How the United States views Russia directly correlates to how much value we as Americans place on things like freedom, democracy, economic liberalism, and the protection of traditional NATO allies. Do Americans really care what happens in Syria? Are we ready to go to war to counter Russian aggression in Ukraine -- or Latvia, for that matter? Do we care about an open international system based on free trade and liberal politics? Honest answers to these questions might render us less different from Russia than we are comfortable to admit.
That the United States failed to stand up to brazen Russian aggression in Syria and Ukraine is abundantly obvious. Yet the failure to uphold American ideals is also painfully evident in the reality of the United States today, as undocumented migrants hide during raids in fear of being torn from their families and uprooted from their lives. America’s inability to articulate a liberal project that trumpets progress is its real failure both at home and abroad -- and it is one that renders us much more similar to Russia than we might be comfortable to admit.
America’s failure to support the liberal world order it created says more about changes to our state and the disintegration of traditional American foreign policy than it does the actions of rival regimes and societies. The populism that has taken hold of American politics is only able to do so when there is little to stand in its way, and when there is no alternative ideology that offers a progressive, fact-based path forward.
The shift toward an isolationist and selfish view of America’s role in this global system is the real tragedy of our time. Rather than seeking progress and stable, positive change internationally, the United States became fearful of any intervention that might make it appear responsible for the future of another state.

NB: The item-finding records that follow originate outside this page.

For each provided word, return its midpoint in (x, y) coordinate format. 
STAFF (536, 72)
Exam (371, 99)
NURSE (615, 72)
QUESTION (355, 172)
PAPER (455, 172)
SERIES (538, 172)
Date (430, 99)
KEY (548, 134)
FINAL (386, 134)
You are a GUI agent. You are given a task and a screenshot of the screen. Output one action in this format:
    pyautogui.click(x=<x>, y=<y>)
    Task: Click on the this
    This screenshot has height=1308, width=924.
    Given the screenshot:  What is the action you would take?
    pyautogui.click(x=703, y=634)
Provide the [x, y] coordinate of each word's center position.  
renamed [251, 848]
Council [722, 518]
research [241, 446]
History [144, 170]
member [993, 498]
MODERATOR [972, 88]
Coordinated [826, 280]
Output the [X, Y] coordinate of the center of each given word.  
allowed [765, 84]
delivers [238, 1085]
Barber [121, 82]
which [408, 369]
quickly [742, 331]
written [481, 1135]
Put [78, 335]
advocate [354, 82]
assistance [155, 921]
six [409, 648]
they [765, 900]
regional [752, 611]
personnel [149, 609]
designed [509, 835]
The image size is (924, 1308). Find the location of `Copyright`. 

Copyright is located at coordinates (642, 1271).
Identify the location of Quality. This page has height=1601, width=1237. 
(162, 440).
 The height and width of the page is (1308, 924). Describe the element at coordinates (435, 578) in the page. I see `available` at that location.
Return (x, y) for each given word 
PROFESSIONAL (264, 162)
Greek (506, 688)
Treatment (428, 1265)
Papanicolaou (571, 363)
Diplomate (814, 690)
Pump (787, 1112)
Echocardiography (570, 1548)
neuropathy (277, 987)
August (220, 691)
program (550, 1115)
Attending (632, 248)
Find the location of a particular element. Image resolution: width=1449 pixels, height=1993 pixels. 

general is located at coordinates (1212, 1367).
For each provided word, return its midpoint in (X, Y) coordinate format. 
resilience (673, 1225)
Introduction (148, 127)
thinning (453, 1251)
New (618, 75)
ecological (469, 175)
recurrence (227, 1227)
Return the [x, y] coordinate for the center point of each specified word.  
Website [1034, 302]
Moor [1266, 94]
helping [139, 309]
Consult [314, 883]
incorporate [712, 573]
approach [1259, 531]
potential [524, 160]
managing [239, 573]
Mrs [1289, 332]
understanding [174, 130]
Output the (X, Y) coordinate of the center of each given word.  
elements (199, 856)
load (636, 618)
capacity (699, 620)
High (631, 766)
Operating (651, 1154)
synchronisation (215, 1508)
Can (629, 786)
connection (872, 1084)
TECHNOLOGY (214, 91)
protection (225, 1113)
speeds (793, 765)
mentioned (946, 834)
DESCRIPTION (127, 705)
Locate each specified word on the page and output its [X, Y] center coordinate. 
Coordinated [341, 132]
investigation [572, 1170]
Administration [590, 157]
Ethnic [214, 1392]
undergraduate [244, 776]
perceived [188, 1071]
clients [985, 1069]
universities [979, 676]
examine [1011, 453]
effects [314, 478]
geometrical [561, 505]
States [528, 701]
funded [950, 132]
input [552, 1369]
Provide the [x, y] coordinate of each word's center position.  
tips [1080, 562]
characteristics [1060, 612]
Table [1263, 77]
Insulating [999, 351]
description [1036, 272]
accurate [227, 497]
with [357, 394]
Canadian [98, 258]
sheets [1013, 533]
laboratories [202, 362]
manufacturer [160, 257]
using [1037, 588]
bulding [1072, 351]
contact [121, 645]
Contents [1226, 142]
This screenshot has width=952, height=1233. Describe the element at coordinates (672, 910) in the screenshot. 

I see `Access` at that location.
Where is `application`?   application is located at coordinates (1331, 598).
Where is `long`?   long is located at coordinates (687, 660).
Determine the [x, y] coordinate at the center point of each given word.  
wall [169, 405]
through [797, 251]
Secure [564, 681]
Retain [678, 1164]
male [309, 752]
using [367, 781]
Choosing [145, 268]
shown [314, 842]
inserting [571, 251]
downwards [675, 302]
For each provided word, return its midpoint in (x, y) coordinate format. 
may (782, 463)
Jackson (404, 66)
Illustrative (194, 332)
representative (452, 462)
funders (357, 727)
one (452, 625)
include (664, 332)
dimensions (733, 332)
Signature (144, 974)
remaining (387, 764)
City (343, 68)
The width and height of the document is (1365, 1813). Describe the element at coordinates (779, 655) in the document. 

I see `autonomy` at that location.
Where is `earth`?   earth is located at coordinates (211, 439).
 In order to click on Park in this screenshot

Russia will continue to pose a threat to the liberal international order, but so too will an America that is unmoored from its ideals and interests abroad.
Rivalry and strategic competition will continue to shape future relations between the United States and Russia, but we won’t be real enemies again until America first rediscovers its own values.
Brandon Valeriano is the Donald Bren Chair of Armed Politics at the Marine Corps University and a Reader in International Relations at Cardiff University. He is the author of Russian Coercive Diplomacy (2015) and Cyber War versus Cyber Realities (2015) and also serves as an adjunct fellow at the Niskanen Center. The views expressed here are the author's own.